(PROVIDED RECORDS)

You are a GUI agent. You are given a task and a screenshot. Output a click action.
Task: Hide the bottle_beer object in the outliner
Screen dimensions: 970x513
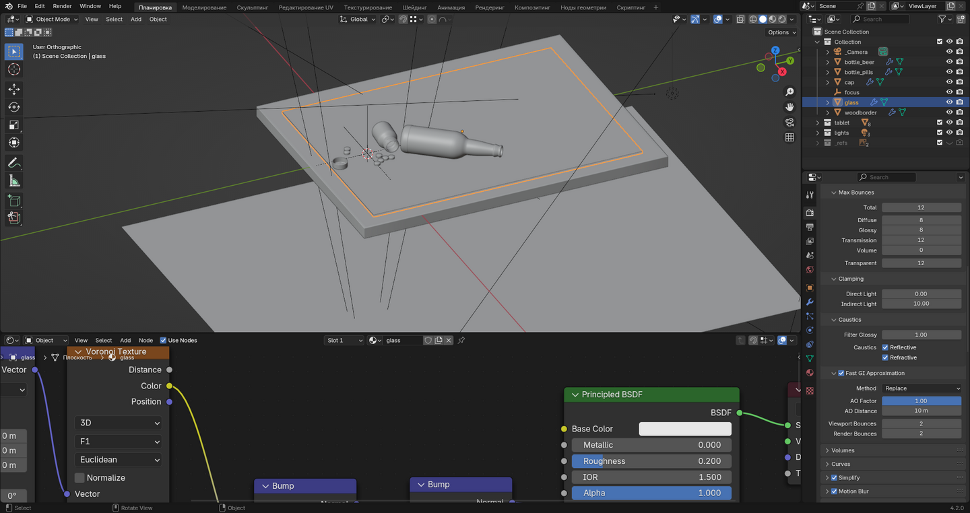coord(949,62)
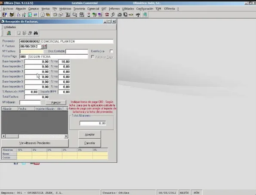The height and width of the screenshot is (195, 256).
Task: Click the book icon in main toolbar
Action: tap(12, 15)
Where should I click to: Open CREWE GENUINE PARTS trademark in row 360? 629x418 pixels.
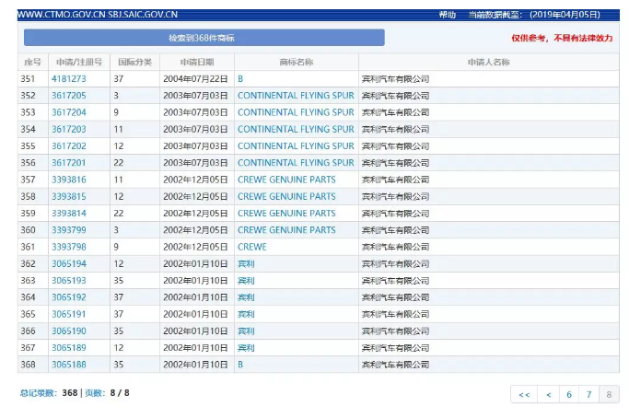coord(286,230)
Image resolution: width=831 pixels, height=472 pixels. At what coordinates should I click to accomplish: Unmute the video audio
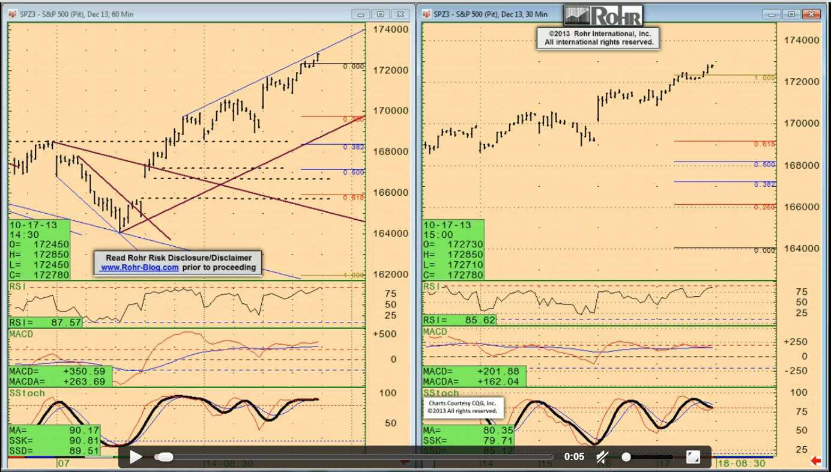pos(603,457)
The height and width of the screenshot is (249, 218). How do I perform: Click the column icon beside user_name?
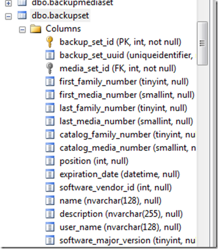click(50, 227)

(End PROVIDED RECORDS)

■ ACTIVITY:
When you reach a picture in the records above, pass over it and transcribe the rest exactly.

■ ANSWER:
You are a GUI agent. You are given a task and a screenshot. Output a click action.
Task: Hide the bottle_beer object in the outliner
Screen dimensions: 970x513
coord(949,62)
The height and width of the screenshot is (195, 256).
Task: Click the book icon in main toolbar
Action: tap(12, 15)
Where should I click to: Open CREWE GENUINE PARTS trademark in row 360? 629x418 pixels.
coord(286,230)
Image resolution: width=831 pixels, height=472 pixels. At what coordinates should I click to accomplish: Unmute the video audio
pos(603,457)
The height and width of the screenshot is (249, 218). How do I perform: Click the column icon beside user_name?
click(50, 227)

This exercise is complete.